Transcriptionnal regulation of RNA polymerase II at the level of the elongation phase
Transcription by RNA polymerase II can be divided in several stages, in particular the preinitiation, the initiation, the elongation and the termination. If the first two phases are clearly very important in the regulation of most genes, it was recently realized that the transition between initiation and elongation could be critical for modulation of the expression of about 30% of the genes trancribed by RNA polymerase II. Indeed, in many cases, the polymerase slows down and even stops completely (pauses) after synthesis of a few messenger RNA nucleotides. The switch of the enzyme into a processive elongation mode requires post-translational modifications of the largest subunit of RNA polymerase II. This subunit contains in its C-terminal domain many hexaptide repeats, which can be phosphorylated on serine 2 and 5. Serine 2 phosphorylation is particularly important to make the polymerase more efficient. This phosphorylation is carried out by a factor called p-TEFb composed of a kinase, Cdk9, and a cyclin co-factor, either cyclin T or cyclin K.

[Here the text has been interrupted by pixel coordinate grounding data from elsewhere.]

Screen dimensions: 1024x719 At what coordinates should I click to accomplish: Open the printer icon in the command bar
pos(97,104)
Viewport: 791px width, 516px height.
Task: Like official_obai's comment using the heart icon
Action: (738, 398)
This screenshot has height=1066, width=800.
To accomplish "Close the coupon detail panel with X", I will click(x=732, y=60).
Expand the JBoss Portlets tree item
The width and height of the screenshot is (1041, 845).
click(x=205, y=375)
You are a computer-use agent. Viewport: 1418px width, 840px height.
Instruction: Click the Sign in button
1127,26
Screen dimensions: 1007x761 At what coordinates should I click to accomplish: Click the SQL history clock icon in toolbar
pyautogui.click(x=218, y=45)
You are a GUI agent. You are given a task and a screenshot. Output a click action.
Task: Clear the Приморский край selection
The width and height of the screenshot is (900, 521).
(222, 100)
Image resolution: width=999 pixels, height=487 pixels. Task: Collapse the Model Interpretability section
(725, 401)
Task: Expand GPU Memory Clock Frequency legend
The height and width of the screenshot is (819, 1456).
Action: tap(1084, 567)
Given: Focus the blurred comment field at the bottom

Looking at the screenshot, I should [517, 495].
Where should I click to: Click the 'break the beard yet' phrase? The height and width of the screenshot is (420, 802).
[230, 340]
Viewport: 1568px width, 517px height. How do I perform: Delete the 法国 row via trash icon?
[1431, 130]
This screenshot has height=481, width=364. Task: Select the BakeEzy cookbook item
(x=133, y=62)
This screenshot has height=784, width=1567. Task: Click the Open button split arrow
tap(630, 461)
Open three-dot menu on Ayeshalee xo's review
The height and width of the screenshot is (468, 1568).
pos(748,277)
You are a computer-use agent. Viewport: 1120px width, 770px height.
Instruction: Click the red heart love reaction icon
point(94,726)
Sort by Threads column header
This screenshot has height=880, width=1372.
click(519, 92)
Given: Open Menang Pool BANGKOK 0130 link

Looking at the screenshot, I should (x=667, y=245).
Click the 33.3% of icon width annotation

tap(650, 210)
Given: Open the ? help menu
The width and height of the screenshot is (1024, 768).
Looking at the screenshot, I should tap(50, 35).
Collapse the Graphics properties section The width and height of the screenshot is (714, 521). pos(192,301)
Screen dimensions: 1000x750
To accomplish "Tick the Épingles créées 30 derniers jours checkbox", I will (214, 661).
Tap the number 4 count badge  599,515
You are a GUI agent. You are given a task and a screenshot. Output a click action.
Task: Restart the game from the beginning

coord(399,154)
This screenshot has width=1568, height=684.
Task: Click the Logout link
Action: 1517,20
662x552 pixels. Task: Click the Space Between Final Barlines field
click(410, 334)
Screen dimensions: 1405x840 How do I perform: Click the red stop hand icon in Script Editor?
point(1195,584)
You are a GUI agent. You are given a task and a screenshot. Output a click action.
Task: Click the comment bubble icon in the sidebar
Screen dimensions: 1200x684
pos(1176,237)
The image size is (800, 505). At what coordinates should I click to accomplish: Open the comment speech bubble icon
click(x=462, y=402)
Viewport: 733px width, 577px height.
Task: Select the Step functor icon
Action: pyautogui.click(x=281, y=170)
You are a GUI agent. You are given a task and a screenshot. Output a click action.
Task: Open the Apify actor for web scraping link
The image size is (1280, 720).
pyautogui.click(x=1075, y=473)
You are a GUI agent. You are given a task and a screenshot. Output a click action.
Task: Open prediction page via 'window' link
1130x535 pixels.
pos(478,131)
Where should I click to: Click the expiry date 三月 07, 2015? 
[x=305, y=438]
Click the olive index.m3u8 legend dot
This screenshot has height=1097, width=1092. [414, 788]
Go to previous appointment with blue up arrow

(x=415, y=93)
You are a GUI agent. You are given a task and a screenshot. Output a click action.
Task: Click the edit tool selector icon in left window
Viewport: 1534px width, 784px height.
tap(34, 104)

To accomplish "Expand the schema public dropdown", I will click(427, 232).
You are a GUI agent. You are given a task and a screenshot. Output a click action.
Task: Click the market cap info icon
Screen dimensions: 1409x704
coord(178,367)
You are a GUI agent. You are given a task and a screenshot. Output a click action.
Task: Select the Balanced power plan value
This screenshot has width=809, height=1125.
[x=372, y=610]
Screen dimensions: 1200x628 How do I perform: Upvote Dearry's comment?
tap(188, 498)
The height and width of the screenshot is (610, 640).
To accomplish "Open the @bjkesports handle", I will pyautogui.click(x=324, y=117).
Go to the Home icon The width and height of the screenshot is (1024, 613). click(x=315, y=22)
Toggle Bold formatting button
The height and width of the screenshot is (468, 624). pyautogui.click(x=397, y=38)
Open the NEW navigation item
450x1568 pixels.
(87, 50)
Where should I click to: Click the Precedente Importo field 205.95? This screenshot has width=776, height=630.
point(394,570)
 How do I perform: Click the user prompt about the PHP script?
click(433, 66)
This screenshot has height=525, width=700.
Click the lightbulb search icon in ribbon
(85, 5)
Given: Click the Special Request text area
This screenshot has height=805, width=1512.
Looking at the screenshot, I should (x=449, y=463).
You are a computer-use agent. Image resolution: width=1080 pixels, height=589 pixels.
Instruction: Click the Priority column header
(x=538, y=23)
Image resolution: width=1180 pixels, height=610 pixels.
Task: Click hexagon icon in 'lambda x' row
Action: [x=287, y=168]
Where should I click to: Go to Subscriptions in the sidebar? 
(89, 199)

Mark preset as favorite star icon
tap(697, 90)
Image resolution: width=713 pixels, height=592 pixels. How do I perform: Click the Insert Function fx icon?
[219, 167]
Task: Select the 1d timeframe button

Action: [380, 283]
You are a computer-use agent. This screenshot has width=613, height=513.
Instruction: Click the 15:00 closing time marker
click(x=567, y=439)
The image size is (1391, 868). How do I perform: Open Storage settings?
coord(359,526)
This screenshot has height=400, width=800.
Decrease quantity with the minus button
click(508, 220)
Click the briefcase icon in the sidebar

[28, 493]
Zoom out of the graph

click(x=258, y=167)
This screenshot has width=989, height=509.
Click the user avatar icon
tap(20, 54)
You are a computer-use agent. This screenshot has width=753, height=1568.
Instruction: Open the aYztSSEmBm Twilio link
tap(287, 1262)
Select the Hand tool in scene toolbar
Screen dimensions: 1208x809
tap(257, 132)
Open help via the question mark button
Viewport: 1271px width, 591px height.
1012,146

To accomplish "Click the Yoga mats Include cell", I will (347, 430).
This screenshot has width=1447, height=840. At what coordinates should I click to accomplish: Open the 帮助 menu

My laboratory uses genetic and molecular approaches in Drosophila melanogaster to analyse in vivo the function of p-TEFb complexes. We generated several transgenes that allow a conditional expression of an inactive Cdk9 kinase that competes with the normal kinase. This dominant negative approach allowed us to describe the effects of reducing p-TEFb activity in different tissues. We have described the importance of p-TEFb for cell proliferation and differentiation. It is also a step in the identification of genes whose expression is critically regulated at the level of the transition between initiation and elongation (release of RNA polymerase II pausing). We have also generated mutations and various transgenes for the two cyclins. We have shown that cyclin T and cyclin K are both essential and that the two types of p-TEFb complexes have different activities.